- Born: Charles Leslie Stevenson June 27, 1908 Cincinnati, Ohio, U.S.
- Died: March 14, 1979 (aged 70) Bennington, Vermont, U.S.
- Spouses: Louise Destler Stevenson ​ ​(m. 1930; died 1963)​; Nora Stevenson ​(m. 1965)​;
- Children: 4, including Anne

Education
- Education: Yale University; Jesus College, Cambridge; Harvard University;
- Thesis: The Emotive Meaning of Ethical Terms (1935)
- Academic advisors: G. E. Moore; Ralph Barton Perry; Ludwig Wittgenstein;

Philosophical work
- Era: 20th-century philosophy
- Region: Western philosophy
- School: Analytic philosophy
- Institutions: University of Michigan; Bennington College;
- Doctoral students: Joel Feinberg
- Main interests: Meta-ethics; ethics; aesthetics;
- Notable works: Ethics and Language
- Notable ideas: Emotivism

= Charles Stevenson (philosopher) =

American analytic philosopher (1908–1979)

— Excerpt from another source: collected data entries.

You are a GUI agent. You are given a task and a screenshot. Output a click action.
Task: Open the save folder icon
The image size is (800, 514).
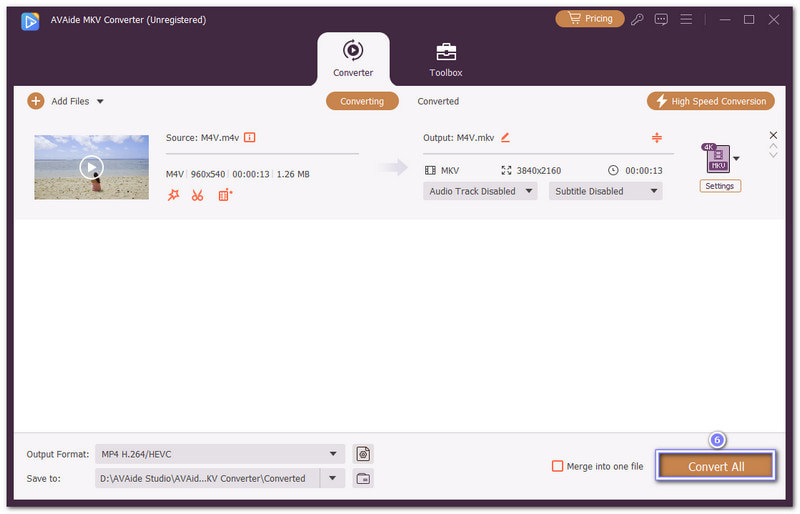[363, 478]
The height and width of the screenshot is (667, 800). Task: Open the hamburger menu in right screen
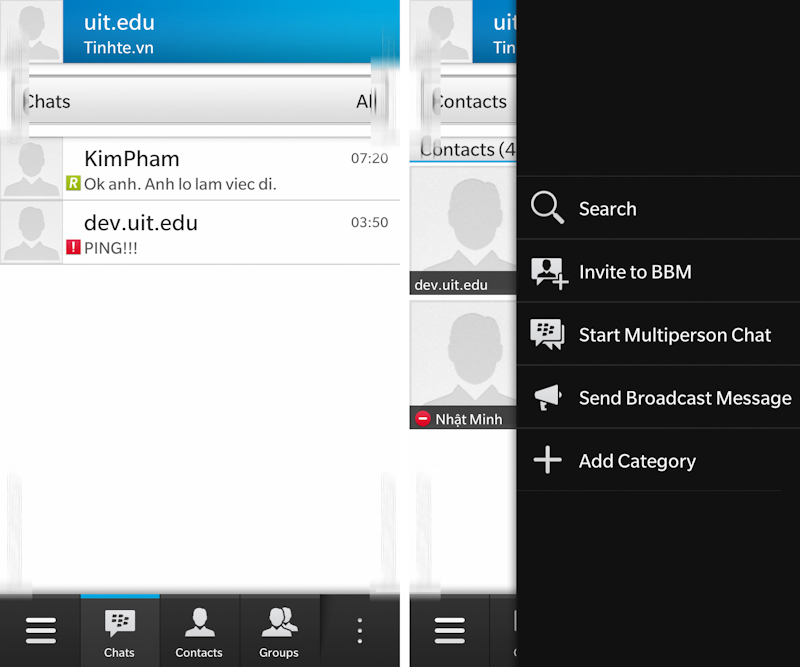pos(450,631)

Charles Leslie Stevenson (June 27, 1908 – March 14, 1979) was an American analytic philosopher best known for his work in ethics and aesthetics.

==Biography==
Stevenson was born on June 27, 1908, in Cincinnati, Ohio. He was educated at Yale, receiving in 1930 a Bachelor of Arts (BA) degree in English literature, at Jesus College, Cambridge, where in 1933 he was awarded a BA degree in moral sciences (philosophy), and at Harvard, getting his Doctor of Philosophy degree there in 1935. While at Cambridge he studied under Ludwig Wittgenstein and G. E. Moore. He was an instructor at Yale University from 1939 to 1944, spending some of that time teaching mathematics to wartime naval recruits. His post was not renewed in 1944 because the department did not approve of the metaethical views he espoused in his book Ethics and Language (1944).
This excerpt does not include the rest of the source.